-- Begin Text extract --

As part of developing the unique sensor technology with MRead Ltd and CSIRO, we were invited by The HALO Trust to visit the minefields in southern Angola, specifically in the Menongue / Cuito Cuanavale region, which was the site of intense conflict during the Angola Civil War from 1975 until the peace agreement in 2002.

March 20, 2024

Angola is the most heavily mined area in Africa and directly and tragically impacts the local communities. The work done by The HALO Trust in Southern Angola and other NGOs prevents death and injury and enables the local communities to kick-start their lives.

By 2002, when the MPLA achieved victory, between 500,000 and 800,000 people had lost their lives, and over a million had been internally displaced. Nearly 70,000 Angolans had become amputees due to landmines. Since 1994 HALO has cleared over 1,000 minefields and destroyed 98,000 mines in Angola. However, Angola remains the most heavily mined area inAfrica and 580 minefields are waiting to be cleared, of which 180 are just in Kuando Kubango province alone, and more minefields continue to be found.

-- End Text extract --
-- Begin Dataset excerpts --

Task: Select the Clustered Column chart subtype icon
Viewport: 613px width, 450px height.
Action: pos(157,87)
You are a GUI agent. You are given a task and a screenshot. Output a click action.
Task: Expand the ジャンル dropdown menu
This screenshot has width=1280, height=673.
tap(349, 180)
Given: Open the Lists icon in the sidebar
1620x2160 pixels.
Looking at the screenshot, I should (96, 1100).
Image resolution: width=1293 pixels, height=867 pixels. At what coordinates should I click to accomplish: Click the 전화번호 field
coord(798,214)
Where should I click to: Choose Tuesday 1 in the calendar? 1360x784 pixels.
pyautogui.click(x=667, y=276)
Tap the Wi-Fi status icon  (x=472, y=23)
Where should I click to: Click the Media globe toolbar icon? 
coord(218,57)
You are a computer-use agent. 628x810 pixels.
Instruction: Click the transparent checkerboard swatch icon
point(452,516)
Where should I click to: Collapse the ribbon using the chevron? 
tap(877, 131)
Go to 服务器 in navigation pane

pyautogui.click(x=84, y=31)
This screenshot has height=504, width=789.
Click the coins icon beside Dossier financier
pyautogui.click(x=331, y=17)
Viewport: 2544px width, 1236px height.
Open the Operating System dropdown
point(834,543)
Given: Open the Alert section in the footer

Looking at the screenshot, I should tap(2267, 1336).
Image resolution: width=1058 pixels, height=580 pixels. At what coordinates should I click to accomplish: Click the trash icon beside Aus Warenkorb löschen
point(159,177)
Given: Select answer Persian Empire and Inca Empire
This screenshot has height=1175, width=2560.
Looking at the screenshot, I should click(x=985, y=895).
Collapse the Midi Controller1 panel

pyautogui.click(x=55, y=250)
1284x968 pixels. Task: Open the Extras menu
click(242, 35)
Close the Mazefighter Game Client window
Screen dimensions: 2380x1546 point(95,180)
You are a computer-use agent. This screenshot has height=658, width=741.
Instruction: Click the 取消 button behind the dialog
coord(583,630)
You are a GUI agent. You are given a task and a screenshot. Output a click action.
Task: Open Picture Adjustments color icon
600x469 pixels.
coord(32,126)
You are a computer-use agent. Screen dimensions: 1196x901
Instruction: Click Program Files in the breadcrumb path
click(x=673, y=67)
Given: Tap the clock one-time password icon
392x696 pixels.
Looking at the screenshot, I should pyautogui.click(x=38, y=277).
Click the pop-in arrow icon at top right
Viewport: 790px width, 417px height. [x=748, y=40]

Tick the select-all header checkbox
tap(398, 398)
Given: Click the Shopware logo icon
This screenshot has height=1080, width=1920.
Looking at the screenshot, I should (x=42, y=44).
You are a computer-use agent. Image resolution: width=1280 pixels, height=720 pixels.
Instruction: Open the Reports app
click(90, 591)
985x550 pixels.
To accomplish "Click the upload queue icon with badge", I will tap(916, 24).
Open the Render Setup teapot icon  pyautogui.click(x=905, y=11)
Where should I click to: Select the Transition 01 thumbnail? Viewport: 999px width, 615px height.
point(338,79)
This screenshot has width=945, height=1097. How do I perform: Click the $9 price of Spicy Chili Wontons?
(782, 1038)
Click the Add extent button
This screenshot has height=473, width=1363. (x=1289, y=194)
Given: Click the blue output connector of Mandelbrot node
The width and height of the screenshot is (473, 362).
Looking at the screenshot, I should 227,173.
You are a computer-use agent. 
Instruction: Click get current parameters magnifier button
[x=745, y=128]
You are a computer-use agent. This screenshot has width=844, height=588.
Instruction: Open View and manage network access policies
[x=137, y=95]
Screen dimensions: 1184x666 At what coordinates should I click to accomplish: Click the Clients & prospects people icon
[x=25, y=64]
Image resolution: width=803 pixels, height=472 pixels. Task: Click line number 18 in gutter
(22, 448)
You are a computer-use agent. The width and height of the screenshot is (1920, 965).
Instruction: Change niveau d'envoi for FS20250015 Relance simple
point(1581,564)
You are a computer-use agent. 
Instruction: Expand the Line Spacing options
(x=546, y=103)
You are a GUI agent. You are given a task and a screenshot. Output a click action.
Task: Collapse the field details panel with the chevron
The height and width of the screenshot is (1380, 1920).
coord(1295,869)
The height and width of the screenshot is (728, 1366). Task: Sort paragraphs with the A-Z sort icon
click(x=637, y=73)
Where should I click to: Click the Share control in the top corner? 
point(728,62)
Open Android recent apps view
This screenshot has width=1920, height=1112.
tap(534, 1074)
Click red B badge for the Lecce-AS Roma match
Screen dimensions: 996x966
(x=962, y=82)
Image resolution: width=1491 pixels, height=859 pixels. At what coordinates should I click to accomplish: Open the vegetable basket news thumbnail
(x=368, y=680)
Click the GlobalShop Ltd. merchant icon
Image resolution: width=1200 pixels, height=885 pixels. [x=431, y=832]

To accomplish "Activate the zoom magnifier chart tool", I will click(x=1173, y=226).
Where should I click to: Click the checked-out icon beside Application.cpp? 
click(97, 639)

-- End Dataset excerpts --

Prompt A:
Answer these questions using the Angola minefields text:
(i) In what year did the Angola Civil War begin?
(ii) By 2002, roughly how many Angolans had become amputees due to landmines?
(iii) How many mines has HALO destroyed in Angola since 1994?
Prompt B:
Echo the Angola minefields text verbatim, starting with "As part of developing" and going on through "agreement in 2002.".
Prompt C:
Write what comes next in the Angola minefields text, picking up after its final sentence.

Final answer A:
(i) 1975
(ii) Nearly 70,000
(iii) 98,000

Final answer B:
As part of developing the unique sensor technology with MRead Ltd and CSIRO, we were invited by The HALO Trust to visit the minefields in southern Angola, specifically in the Menongue / Cuito Cuanavale region, which was the site of intense conflict during the Angola Civil War from 1975 until the peace agreement in 2002.

Final answer C:
I had the privilege of spending time with The HALO Trust team in Cuito Cuanavale, led by HALO Trust Research and Development Officer Ronan Shenhav and Operations Manager Valdermar Fernandez. The Battle of Cuito Cuanavale was the site of fierce fighting in the biggest tank battle since World War 2. We visited several minefields to enable me to gain a better understanding of the daily threats faced by deminers and the rigorous training system that supports them in the field. Witnessing the supervisors, section commanders, and deminers at work was truly impressive. The harsh environment and terrain highlight the remarkable work that deminers undertake every day, whether facing the searing heat in Angola and Cambodia or the bitter cold inUkraine.

My visit, building upon the experience we gained during our Cambodia field visit last year, has significantly has contributed to the development of our MRead sensor technology, transforming it from a concept into a prototype handheld detector. Understanding the real-world demining requirements and challenges faced by deminers is crucial to our development process – size, weight and power are key.

The MRead team's visit to Angola also provided us with first hand insights into the extraordinary work of The HALO Trust. We are deeply grateful to all HALO staff who generously shared their time and knowledge, answering my numerous questions throughout the week and for their support and guidance.

We are deeply inspired by the work of Angolan deminers and the efforts of The HALO Trust and other NGOs in helping local communities return to normality in places like Somalia, Laos, Cambodia, Sri Lanka, and Ukraine. Unfortunately, the list of war-affected and mine-contaminated countries continues along with the casualties, as shown by the current conflict in Gaza.

We are very much looking forward to continuing to develop our partnership with The HALO Trust in the coming months.